Friday, February 13, 2015

New Drawing Code

The 2015.03 release of the RDKit will contain a new set of C++-based functionality for drawing molecules. This code, based on a contribution from Dave Cosgrove, is much faster than the current python-based drawing code and provides much more flexibility and higher drawing quality than the current C++ code (which is used in Knime).

This post demonstrates some of the new functionality, which is currently available in the RDKit github repo.

The new code supports rendering to SVG, PNGs (using cairo), Qt, and wx (thanks to a contribution from Igor Filippov). It's pretty easy to add support for other backends as well. Here I'll show the SVG rendering.

In [1]:
from __future__ import print_function
from rdkit import Chem
from rdkit.Chem.Draw import IPythonConsole
from IPython.display import SVG
import time
print(time.asctime())
Sat Feb 14 07:48:33 2015

In [2]:
m = Chem.MolFromSmiles('c1cccnc1O')
In [3]:
from rdkit.Chem import rdDepictor
from rdkit.Chem.Draw import rdMolDraw2D
def moltosvg(mol,molSize=(450,150),kekulize=True):
    mc = Chem.Mol(mol.ToBinary())
    if kekulize:
        try:
            Chem.Kekulize(mc)
        except:
            mc = Chem.Mol(mol.ToBinary())
    if not mc.GetNumConformers():
        rdDepictor.Compute2DCoords(mc)
    drawer = rdMolDraw2D.MolDraw2DSVG(molSize[0],molSize[1])
    drawer.DrawMolecule(mc)
    drawer.FinishDrawing()
    svg = drawer.GetDrawingText()
    # It seems that the svg renderer used doesn't quite hit the spec.
    # Here are some fixes to make it work in the notebook, although I think
    # the underlying issue needs to be resolved at the generation step
    return svg.replace('svg:','')
In [4]:
SVG(moltosvg(m))
Out[4]:
N OH
In [5]:
import glob
pkls = glob.glob('/home/glandrum/Code/benchmarking_platform/compounds/ChEMBL_II/*.pkl')
from rdkit.six.moves import cPickle
sets = cPickle.load(file(pkls[0]))
In [6]:
smis=sets.values()[0]
In [7]:
ms = [Chem.MolFromSmiles(y) for x,y in smis]
In [8]:
SVG(moltosvg(ms[1]))
Out[8]:
N NH O O N O N

Look at controlling that in more detail.

In [9]:
m = ms[1]
rdDepictor.Compute2DCoords(m)
Out[9]:
0
In [10]:
drawer = rdMolDraw2D.MolDraw2DSVG(400,200)
drawer.DrawMolecule(m)
drawer.FinishDrawing()
svg = drawer.GetDrawingText().replace('svg:','')
SVG(svg)
Out[10]:
N NH O O N O N

Highlight a substructure:

In [11]:
drawer = rdMolDraw2D.MolDraw2DSVG(400,200)
drawer.DrawMolecule(m,highlightAtoms=m.GetSubstructMatch(Chem.MolFromSmarts('c1ncoc1')))
drawer.FinishDrawing()
svg = drawer.GetDrawingText().replace('svg:','')
SVG(svg)
Out[11]:
N NH O O N O N

Individiual atoms can also be highlighted:

In [12]:
highlight=list(m.GetSubstructMatch(Chem.MolFromSmarts('c1ncoc1'))) + [10,1]

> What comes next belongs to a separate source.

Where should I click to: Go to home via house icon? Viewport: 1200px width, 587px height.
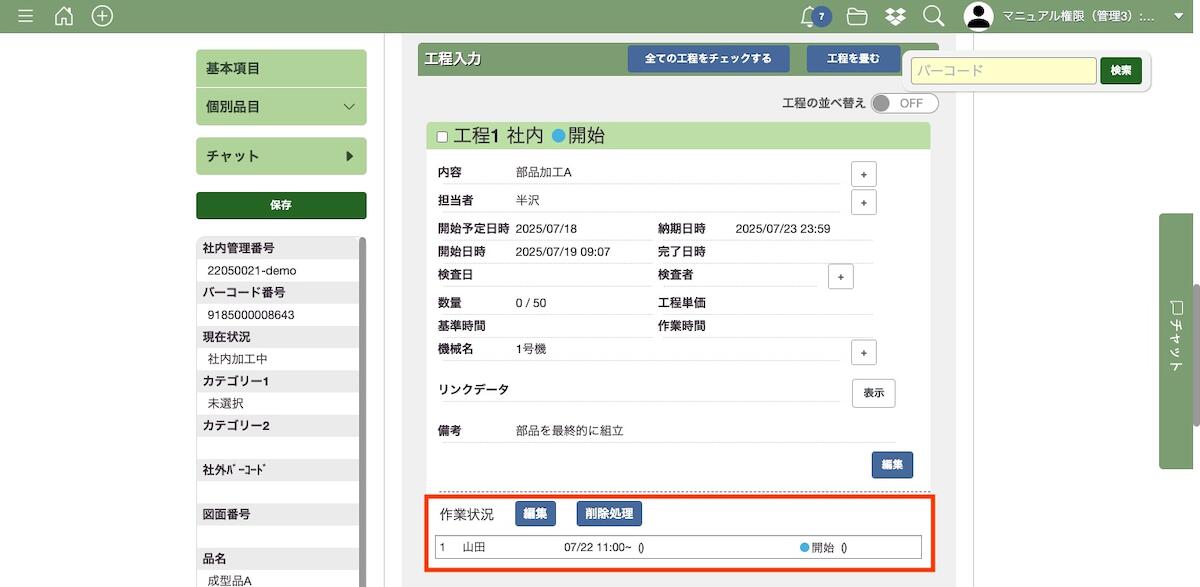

drawer = rdMolDraw2D.MolDraw2DSVG(400,200)
drawer.DrawMolecule(m,highlightAtoms=highlight)
drawer.FinishDrawing()
svg = drawer.GetDrawingText().replace('svg:','')
SVG(svg)
Out[12]:
N NH O O N O N

The highlighting color can be changed:

In [13]:
highlight=[10,1,4,13]
colors={1:(1,0,0), 4:(0,1,0), 13:(0,0,1), 10:(1,0,1)}


drawer = rdMolDraw2D.MolDraw2DSVG(400,200)
drawer.DrawMolecule(m,highlightAtoms=highlight,highlightAtomColors=colors)
drawer.FinishDrawing()
svg = drawer.GetDrawingText().replace('svg:','')
SVG(svg)
Out[13]:
N NH O O N O N

As we saw above, the bonds between adjacent atoms will be highlighted:

In [14]:
highlight=[10,1,4,5,6]
colors={1:(1,0,0), 4:(0,1,0), 5:(0,0,1), 10:(1,0,1)}


drawer = rdMolDraw2D.MolDraw2DSVG(400,200)
drawer.DrawMolecule(m,highlightAtoms=highlight,highlightAtomColors=colors)
drawer.FinishDrawing()
svg = drawer.GetDrawingText().replace('svg:','')
SVG(svg)
Out[14]:
N NH O O N O N

But this can be turned off:

In [15]:
highlight=[10,1,4,5,6]
colors={1:(1,0,0), 4:(0,1,0), 5:(0,0,1), 10:(1,0,1)}


drawer = rdMolDraw2D.MolDraw2DSVG(400,200)
drawer.DrawMolecule(m,highlightAtoms=highlight,highlightBonds=[],highlightAtomColors=colors)
drawer.FinishDrawing()
svg = drawer.GetDrawingText().replace('svg:','')
SVG(svg)
Out[15]:
N NH O O N O N

We can also highlight just bonds:

In [16]:
highlight=[1,5,6]
colors={1:(1,0,0), 4:(0,1,0), 5:(0,0,1), 10:(1,0,1)}


drawer = rdMolDraw2D.MolDraw2DSVG(400,200)
drawer.DrawMolecule(m,highlightAtoms=[],highlightBonds=highlight,highlightBondColors=colors)
drawer.FinishDrawing()
svg = drawer.GetDrawingText().replace('svg:','')
SVG(svg)
Out[16]:
N NH O O N O N

Customizing atom labels:

In [17]:
drawer = rdMolDraw2D.MolDraw2DSVG(400,200)
opts = drawer.drawOptions()
opts.atomLabels[15]='a16'
opts.atomLabels[4]='a5'
opts.atomLabels[20]='a21'
drawer.DrawMolecule(m,highlightAtoms=[4,15,20])
drawer.FinishDrawing()
svg = drawer.GetDrawingText().replace('svg:','')
SVG(svg)
Out[17]:
N a5 NH O a16 O N a21 O N

Taking that to an extreme:

In [18]:
drawer = rdMolDraw2D.MolDraw2DSVG(400,200)
opts = drawer.drawOptions()

for i in range(m.GetNumAtoms()):
    opts.atomLabels[i] = m.GetAtomWithIdx(i).GetSymbol()+str(i)

drawer.DrawMolecule(m)
drawer.FinishDrawing()
svg = drawer.GetDrawingText().replace('svg:','')
SVG(svg)
Out[18]:
C0 N1 C2 C3 C4 C5 C6 C7 C8 N9 C10 O11 C12 C13 C14 C15 C16 O17 C18 N19 C20 C21 O22 C23 C24 N25 C26 C27

More to come!

One final note on performance.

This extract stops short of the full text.